**DIRECTIONS FOR THIS TASK:** Whenever a line in the material below contains "computer", copy that line.

::::

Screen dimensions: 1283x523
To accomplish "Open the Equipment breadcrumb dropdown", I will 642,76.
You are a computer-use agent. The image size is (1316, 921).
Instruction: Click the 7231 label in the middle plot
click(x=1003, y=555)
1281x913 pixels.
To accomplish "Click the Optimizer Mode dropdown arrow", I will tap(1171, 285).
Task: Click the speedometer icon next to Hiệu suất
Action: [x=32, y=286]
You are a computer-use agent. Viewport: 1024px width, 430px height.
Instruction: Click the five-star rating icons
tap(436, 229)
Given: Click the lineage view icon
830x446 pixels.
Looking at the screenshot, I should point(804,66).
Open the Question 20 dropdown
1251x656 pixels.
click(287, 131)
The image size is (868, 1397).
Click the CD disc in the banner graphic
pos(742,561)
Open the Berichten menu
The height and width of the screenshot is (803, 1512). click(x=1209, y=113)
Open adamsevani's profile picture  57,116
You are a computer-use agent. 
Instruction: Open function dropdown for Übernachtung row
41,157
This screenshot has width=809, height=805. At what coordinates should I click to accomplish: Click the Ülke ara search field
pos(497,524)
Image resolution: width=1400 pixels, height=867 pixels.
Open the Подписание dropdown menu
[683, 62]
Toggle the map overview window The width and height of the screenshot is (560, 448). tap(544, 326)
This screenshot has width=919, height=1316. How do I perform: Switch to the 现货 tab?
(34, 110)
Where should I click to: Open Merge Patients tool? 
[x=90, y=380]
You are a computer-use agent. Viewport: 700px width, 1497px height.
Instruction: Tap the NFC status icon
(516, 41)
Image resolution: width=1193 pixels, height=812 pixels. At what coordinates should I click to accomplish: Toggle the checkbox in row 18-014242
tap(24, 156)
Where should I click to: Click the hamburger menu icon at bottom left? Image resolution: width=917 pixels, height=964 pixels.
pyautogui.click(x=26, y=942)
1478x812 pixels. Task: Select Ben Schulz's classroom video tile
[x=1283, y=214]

::::

**RESPONSE TO THE TASK:**
You are a computer-use agent. The image size is (1316, 921).
You are a computer-use agent. Viewport: 1024px width, 430px height.
You are a computer-use agent. 
You are a computer-use agent. Viewport: 700px width, 1497px height.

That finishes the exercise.